*** SUPPLIED RECORDS ***
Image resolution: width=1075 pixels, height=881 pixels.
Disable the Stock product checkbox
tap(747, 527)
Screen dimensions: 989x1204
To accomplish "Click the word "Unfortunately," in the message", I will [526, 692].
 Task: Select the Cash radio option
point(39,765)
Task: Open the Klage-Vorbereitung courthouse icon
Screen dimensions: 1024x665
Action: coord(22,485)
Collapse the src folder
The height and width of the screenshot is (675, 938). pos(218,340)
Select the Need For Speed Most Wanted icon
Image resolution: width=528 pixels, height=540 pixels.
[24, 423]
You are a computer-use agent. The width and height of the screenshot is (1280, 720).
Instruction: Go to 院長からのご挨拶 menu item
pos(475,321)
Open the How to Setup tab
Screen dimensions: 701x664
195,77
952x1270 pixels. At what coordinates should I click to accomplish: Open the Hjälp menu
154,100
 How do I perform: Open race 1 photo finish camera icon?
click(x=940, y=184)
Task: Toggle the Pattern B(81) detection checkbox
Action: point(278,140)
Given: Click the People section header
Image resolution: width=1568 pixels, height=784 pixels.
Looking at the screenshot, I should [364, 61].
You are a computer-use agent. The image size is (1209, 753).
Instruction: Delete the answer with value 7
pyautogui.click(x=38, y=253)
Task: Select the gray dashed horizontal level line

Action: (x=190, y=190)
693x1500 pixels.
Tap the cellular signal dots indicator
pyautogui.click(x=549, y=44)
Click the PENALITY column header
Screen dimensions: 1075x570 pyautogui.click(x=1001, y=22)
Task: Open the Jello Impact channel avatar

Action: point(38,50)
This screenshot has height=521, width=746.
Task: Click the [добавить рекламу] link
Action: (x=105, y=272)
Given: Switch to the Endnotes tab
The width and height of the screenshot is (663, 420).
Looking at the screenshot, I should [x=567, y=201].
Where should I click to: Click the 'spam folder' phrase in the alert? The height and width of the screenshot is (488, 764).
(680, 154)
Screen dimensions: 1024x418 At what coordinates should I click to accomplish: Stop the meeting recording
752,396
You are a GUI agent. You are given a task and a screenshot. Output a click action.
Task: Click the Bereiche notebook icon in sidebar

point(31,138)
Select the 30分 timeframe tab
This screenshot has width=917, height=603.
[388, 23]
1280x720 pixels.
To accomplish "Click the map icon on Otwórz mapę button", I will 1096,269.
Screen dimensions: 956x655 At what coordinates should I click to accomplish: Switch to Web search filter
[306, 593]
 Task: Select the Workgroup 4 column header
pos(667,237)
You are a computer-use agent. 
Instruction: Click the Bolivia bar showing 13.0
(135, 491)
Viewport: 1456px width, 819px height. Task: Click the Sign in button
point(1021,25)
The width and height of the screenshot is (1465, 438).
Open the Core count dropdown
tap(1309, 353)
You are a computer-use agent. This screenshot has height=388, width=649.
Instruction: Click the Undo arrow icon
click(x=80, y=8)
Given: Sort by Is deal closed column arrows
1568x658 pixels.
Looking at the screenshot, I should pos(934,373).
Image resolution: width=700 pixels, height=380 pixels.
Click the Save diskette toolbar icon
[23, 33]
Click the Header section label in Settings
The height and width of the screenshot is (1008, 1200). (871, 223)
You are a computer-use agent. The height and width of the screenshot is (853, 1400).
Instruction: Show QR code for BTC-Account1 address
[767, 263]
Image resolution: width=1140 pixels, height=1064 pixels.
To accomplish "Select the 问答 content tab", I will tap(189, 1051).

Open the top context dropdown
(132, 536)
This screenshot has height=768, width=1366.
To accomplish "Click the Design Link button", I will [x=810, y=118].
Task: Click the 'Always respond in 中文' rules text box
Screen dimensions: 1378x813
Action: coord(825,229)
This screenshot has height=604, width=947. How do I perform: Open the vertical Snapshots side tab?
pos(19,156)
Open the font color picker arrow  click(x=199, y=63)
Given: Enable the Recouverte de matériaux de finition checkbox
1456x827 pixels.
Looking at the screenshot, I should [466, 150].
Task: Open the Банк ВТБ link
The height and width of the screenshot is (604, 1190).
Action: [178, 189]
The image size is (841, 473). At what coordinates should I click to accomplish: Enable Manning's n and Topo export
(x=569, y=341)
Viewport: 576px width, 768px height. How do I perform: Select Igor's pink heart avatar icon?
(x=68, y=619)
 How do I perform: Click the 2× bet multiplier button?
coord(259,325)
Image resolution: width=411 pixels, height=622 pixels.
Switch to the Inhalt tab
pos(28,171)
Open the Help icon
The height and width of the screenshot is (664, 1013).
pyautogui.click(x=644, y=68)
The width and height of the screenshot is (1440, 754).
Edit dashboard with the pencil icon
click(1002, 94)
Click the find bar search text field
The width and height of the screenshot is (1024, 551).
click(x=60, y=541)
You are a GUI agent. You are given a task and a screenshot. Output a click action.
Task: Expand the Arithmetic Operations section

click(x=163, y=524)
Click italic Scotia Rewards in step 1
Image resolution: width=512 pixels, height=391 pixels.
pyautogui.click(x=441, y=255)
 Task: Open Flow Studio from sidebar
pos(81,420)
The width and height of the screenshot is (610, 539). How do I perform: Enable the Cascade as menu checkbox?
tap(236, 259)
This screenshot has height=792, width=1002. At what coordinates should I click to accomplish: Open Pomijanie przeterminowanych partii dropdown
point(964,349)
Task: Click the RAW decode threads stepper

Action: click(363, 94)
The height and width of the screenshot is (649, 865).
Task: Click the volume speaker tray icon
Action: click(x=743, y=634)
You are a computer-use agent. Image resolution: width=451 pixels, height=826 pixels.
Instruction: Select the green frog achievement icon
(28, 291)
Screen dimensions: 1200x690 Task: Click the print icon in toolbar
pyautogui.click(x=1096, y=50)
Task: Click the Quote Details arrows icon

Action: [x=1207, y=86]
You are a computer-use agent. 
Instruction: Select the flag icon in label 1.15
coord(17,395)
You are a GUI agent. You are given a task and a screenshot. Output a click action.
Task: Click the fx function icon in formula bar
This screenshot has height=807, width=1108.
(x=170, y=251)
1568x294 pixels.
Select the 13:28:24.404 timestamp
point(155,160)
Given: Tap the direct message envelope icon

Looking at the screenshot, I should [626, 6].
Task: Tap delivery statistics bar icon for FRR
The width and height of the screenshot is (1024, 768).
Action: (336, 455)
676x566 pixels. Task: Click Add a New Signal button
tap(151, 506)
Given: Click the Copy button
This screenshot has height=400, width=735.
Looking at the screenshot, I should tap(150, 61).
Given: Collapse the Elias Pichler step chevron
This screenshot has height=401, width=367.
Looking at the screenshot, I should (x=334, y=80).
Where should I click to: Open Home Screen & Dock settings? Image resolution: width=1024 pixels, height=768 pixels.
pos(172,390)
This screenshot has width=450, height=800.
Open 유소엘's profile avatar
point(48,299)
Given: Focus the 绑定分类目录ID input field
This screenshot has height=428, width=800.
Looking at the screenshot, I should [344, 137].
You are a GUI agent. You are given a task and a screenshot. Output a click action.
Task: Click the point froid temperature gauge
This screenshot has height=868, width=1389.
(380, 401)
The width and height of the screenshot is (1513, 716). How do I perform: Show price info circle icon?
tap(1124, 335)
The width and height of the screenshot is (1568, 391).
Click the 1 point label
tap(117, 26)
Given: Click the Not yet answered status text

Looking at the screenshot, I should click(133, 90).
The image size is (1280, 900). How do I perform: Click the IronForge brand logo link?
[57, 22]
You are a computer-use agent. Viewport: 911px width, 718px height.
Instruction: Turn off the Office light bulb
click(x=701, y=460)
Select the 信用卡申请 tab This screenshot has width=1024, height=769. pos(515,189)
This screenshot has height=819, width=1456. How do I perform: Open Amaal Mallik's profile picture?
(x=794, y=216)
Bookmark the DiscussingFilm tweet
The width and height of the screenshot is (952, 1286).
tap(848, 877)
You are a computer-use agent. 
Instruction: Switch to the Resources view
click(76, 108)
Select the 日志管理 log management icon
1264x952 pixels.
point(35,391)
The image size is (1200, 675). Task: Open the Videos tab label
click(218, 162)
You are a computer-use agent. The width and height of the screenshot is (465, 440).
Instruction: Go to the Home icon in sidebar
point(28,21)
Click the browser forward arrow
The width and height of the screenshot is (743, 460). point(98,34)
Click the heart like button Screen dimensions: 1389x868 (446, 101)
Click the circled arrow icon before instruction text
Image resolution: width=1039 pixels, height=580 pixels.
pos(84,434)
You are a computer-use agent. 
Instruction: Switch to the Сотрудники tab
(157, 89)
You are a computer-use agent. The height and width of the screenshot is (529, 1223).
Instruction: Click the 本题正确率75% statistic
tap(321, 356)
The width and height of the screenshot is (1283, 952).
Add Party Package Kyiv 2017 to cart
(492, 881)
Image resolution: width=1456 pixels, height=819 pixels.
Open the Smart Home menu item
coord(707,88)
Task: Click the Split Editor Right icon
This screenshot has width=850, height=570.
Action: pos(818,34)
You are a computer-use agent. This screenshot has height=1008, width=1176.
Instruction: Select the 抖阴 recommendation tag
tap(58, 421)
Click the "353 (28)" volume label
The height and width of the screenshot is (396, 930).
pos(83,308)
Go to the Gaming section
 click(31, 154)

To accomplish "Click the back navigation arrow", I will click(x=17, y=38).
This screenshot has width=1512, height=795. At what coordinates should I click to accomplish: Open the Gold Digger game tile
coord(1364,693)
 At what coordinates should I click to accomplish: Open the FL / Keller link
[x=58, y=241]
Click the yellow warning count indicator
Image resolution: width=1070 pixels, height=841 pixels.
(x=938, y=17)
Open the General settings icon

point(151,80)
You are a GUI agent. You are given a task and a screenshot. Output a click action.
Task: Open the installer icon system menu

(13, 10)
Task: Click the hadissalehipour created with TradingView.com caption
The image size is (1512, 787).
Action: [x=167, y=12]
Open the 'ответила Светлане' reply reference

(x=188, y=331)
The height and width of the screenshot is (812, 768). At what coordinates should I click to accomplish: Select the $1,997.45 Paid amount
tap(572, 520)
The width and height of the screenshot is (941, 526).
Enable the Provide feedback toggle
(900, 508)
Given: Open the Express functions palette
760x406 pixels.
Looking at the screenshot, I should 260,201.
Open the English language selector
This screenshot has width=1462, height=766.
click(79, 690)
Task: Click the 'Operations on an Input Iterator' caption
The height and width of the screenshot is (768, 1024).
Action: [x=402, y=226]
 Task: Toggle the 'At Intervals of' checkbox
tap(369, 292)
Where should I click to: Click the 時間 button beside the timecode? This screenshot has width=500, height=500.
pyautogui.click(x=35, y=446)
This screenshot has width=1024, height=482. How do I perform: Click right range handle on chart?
*** End of SUPPLIED RECORDS ***
* EXERCISE DIRECTIONS *
Return exactly the lines in the records above, beginning with the one that holds "760x406 pixels." and ending with the last.

* EXERCISE OUTPUT *
760x406 pixels.
Looking at the screenshot, I should 260,201.
Open the English language selector
This screenshot has width=1462, height=766.
click(79, 690)
Task: Click the 'Operations on an Input Iterator' caption
The height and width of the screenshot is (768, 1024).
Action: [x=402, y=226]
 Task: Toggle the 'At Intervals of' checkbox
tap(369, 292)
Where should I click to: Click the 時間 button beside the timecode? This screenshot has width=500, height=500.
pyautogui.click(x=35, y=446)
This screenshot has width=1024, height=482. How do I perform: Click right range handle on chart?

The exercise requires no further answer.